While children are encouraged to take tours of the restaur-haunt kitchen without their parents, few patrons know exactly what the conditions are in the room where their food is prepared.





































I've started uploading more photos of the kitchen in the Art Ghoullery.
Note the labels on the bottles and can - they are the ones done by JohnnyL.


----------



## RoxyBlue (Oct 6, 2008)

Oh boy - rat soup!!

Kitchen looks great, Ghoul.


----------



## HalloweenZombie (Jul 22, 2007)

Excellent use of that old stove! Your kitchen looks awesome!


----------



## Aelwyn (Jul 7, 2008)

Awesome! I love it!


----------



## Spooky1 (Aug 25, 2008)

I see you've put the new stove to good use. The restaur-haunt kitchen looks fantastic!


----------



## beelce (Jul 21, 2007)

Looks great


----------



## ScreamingScarecrow (Oct 1, 2008)

You did not disappoint with the stove! Excellent attention to detail in the whole kitchen!! I love detail


----------



## Lagrousome (Apr 12, 2007)

'Tis that time of year again for some baked bucky! Yumm!


----------



## cerinad (Jun 23, 2008)

Wow! That looks great..


----------



## Lady Nyxie (Aug 30, 2006)

I love it.


----------



## Ghostess (Aug 21, 2005)

Love it when the whole house gets in on the action!


----------



## turtle2778 (Jul 9, 2006)

Fantastic!! That Is Wonderful!


----------



## Lilly (Jun 13, 2006)

Looks great Ghoul..
the stove looks perfect

(where did you put all your dishes)


----------



## Robotparts (Jul 5, 2008)

Loving the kitchen. I'm doing a mini butcher chop theme in my kitchen so the stockpot with bones, etc. is perfect.

Thanx!!!!


----------



## Death's Door (Mar 22, 2006)

Looks great.

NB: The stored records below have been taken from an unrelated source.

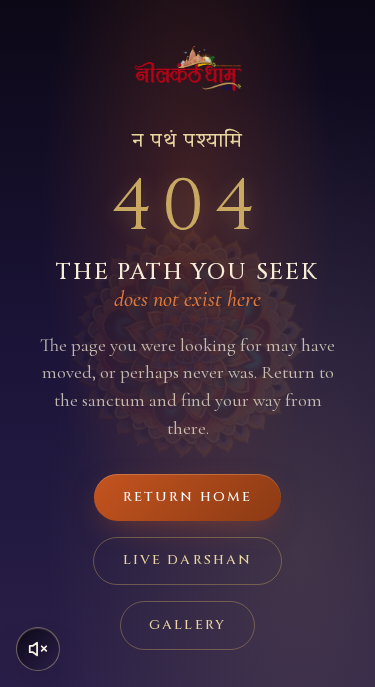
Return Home (187, 497)
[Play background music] (38, 649)
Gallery (187, 625)
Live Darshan (187, 560)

I love the stove and all the goodies your cooking up. Awesome job Ghoulbug. Now make me a bucky sandwich!!!!!


----------



## Ghoul Friday (Oct 6, 2007)

Thanks folks  I'm pretty pleased with it, mainly because it's set up in a way that I can still USE my actual kitchen. 

As soon as I finish decorating, I'll start on that bucky sandwich for ya Weiner


----------